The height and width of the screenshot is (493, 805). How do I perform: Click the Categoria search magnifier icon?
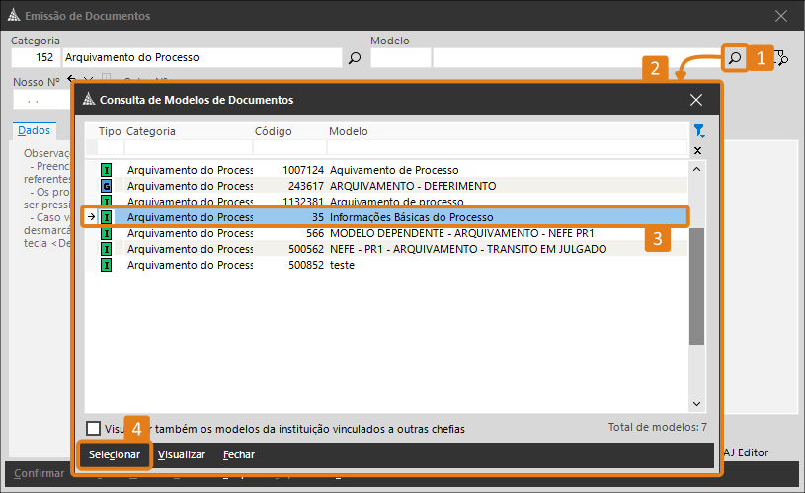point(355,58)
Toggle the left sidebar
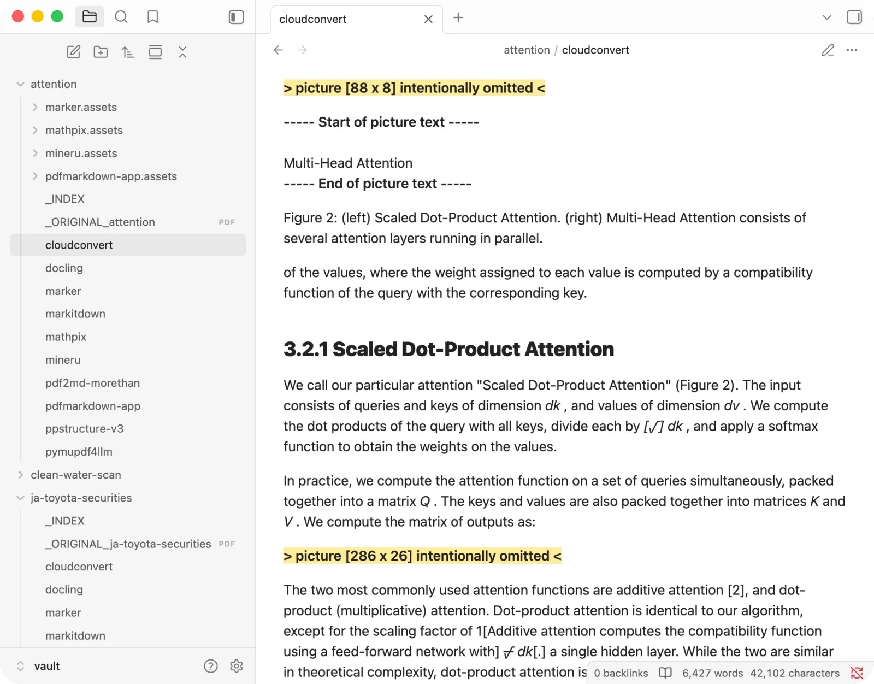 (236, 17)
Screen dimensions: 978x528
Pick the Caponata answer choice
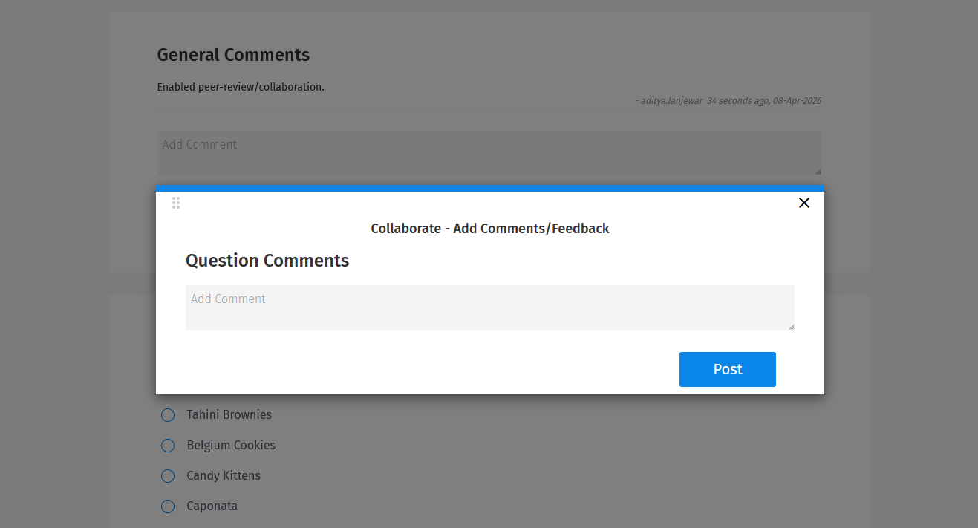point(167,506)
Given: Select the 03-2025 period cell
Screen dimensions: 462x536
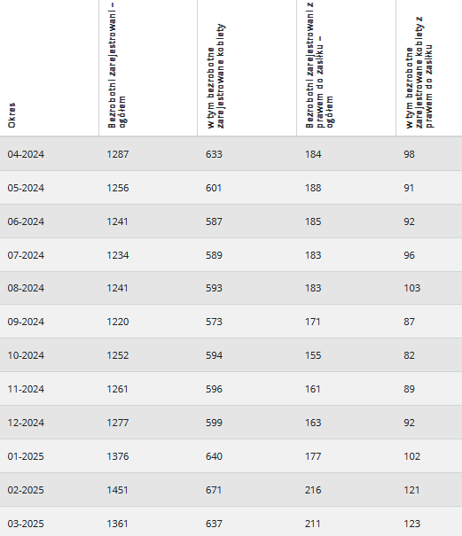Looking at the screenshot, I should [26, 524].
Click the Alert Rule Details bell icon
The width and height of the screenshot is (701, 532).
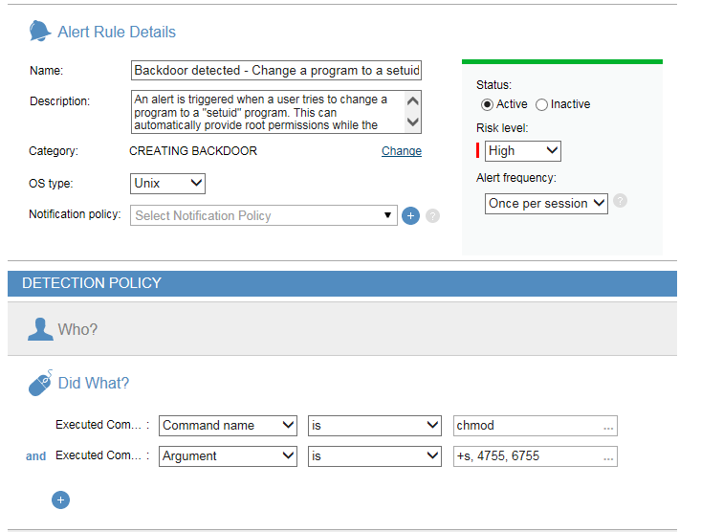(x=40, y=32)
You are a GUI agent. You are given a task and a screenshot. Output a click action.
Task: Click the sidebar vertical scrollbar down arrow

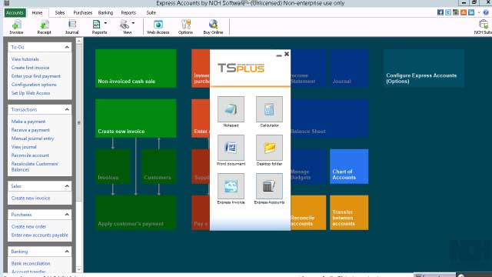78,269
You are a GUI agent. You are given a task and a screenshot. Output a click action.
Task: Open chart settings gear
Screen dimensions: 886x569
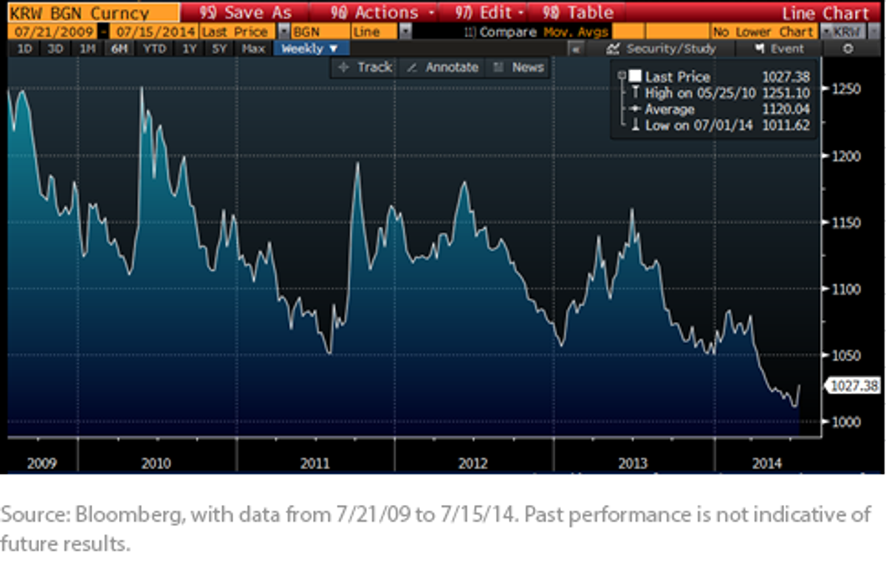[848, 49]
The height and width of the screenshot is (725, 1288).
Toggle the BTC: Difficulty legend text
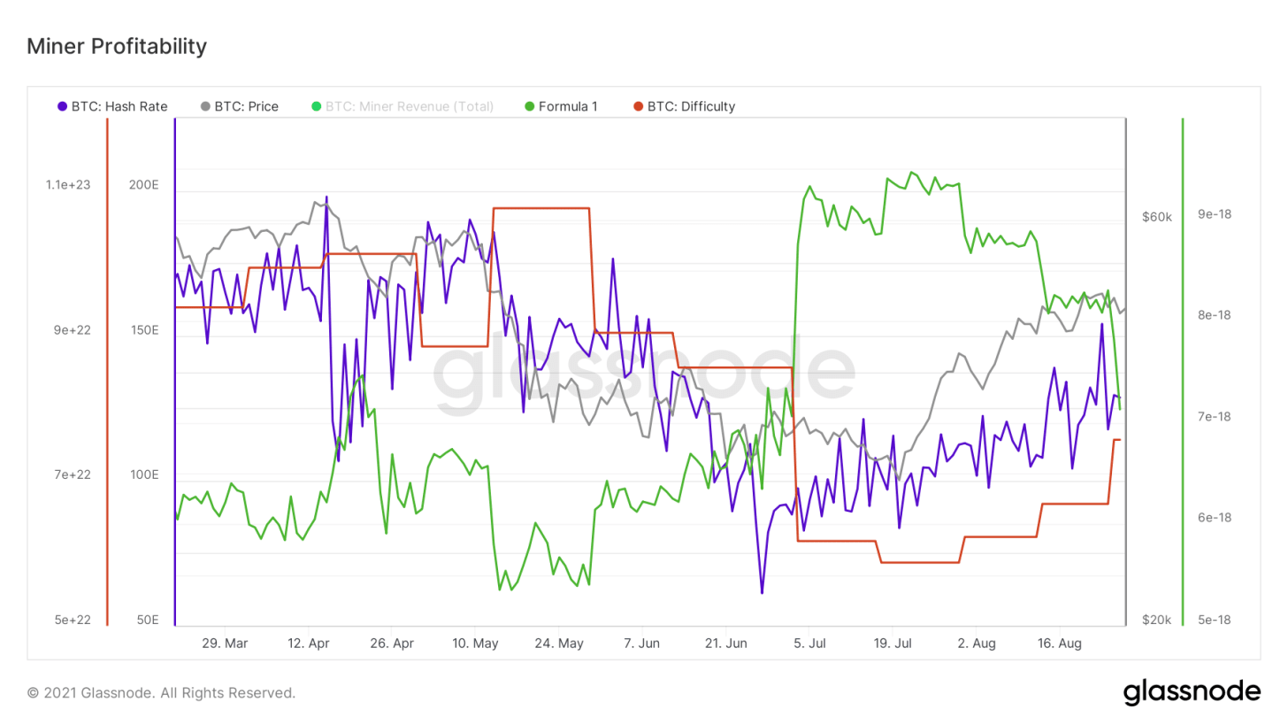click(691, 107)
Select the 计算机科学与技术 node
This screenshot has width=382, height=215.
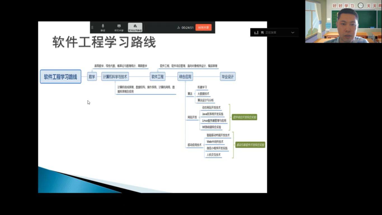point(115,76)
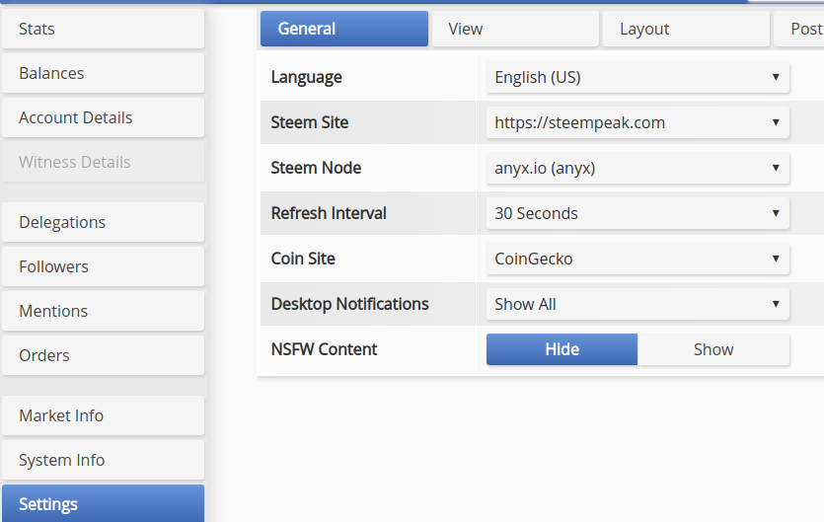The height and width of the screenshot is (522, 824).
Task: Switch to the View tab
Action: [514, 29]
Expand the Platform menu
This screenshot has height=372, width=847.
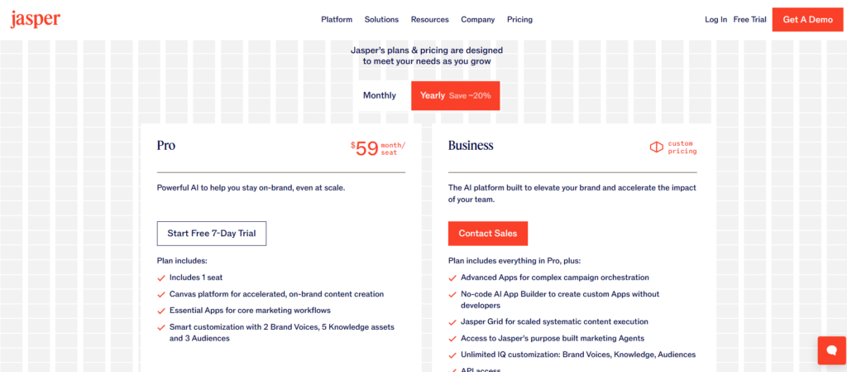[337, 19]
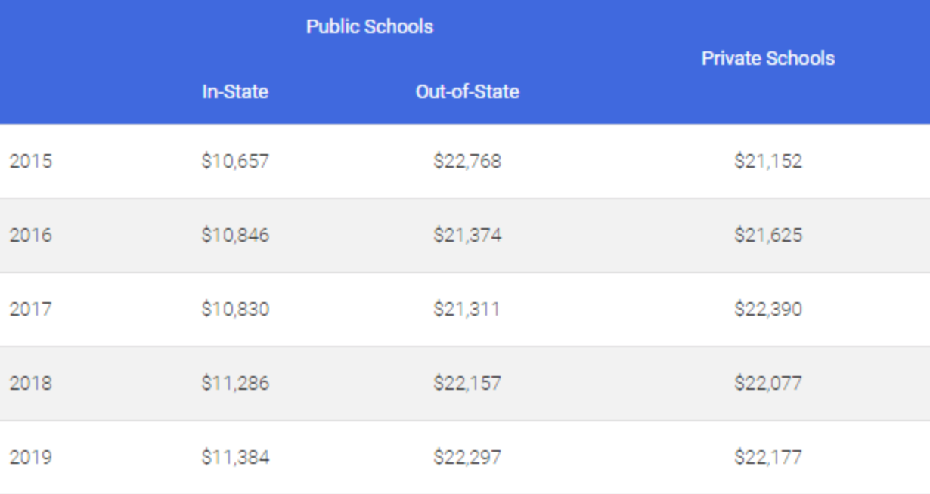Click the $22,177 private schools value
The width and height of the screenshot is (930, 494).
767,457
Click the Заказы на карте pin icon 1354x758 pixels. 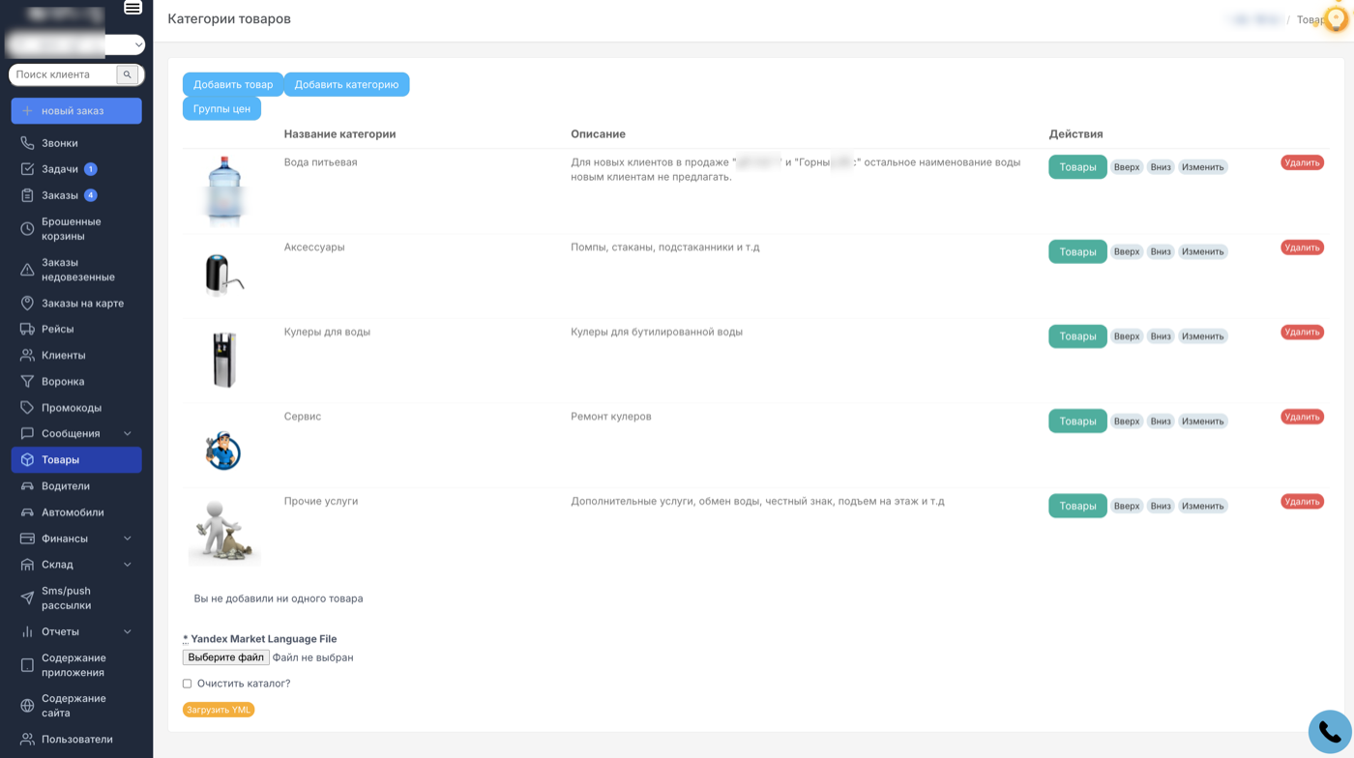click(x=27, y=304)
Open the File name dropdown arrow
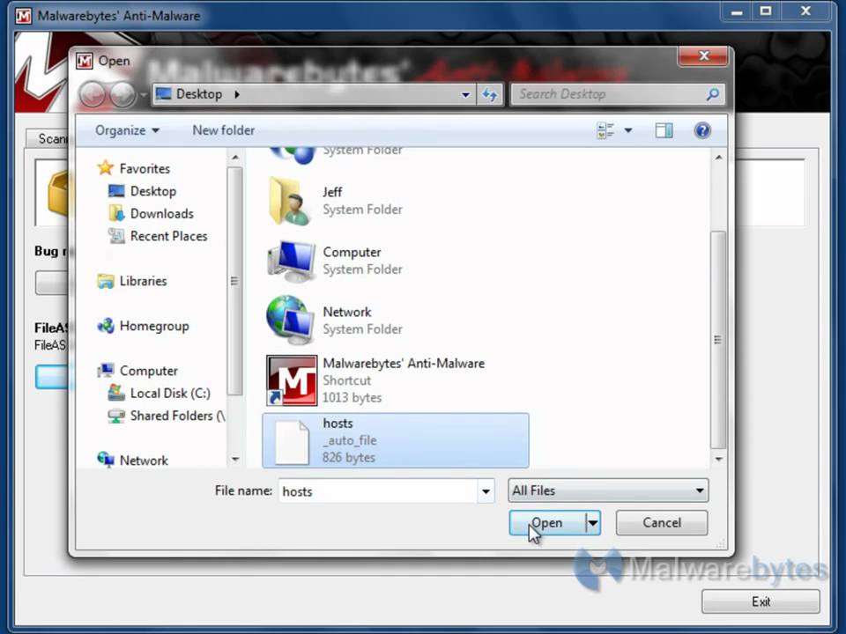The height and width of the screenshot is (634, 846). pos(486,491)
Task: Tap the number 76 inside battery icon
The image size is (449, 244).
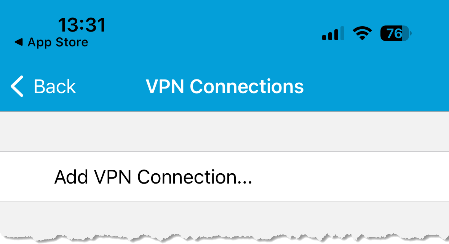Action: 394,33
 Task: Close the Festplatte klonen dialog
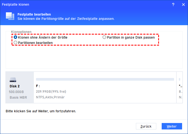183,5
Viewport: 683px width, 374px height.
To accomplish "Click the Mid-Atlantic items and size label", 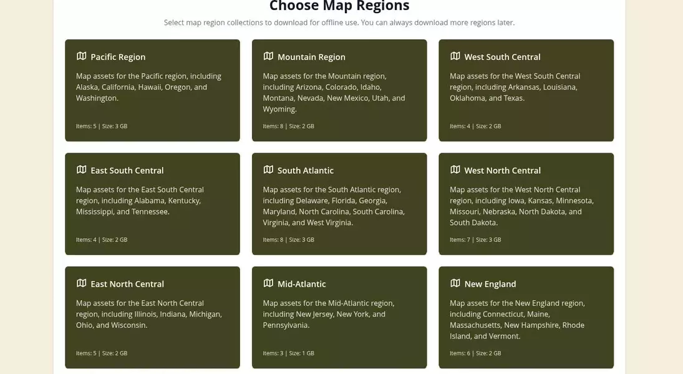I will 288,353.
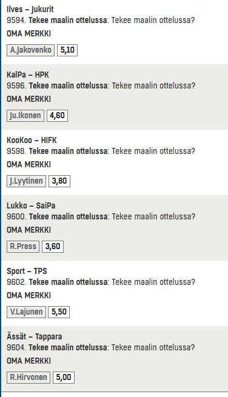Image resolution: width=228 pixels, height=397 pixels.
Task: Click the 5,50 odds for V.Lajunen
Action: [59, 312]
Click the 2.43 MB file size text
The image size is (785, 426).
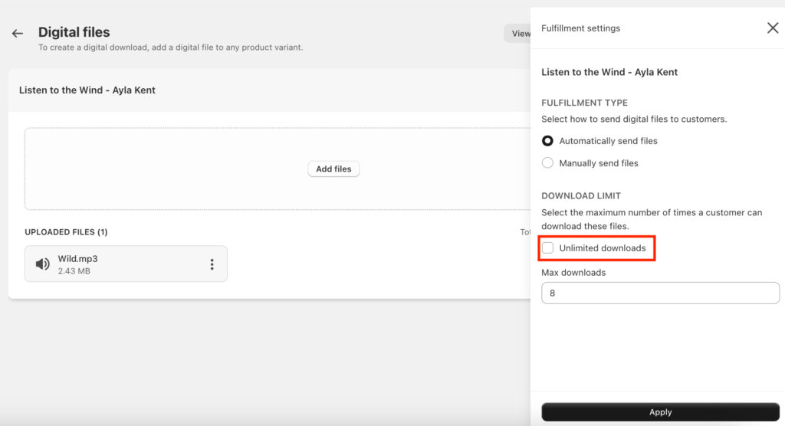(74, 271)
######
Print the line above containing "The height and width of the screenshot is (725, 1288).", the line containing "Select the 计算机科学与技术 node", and everything between them, exactly as written. Pictures stay out.

The height and width of the screenshot is (725, 1288).
Toggle the BTC: Difficulty legend text
click(691, 107)
Select the 计算机科学与技术 node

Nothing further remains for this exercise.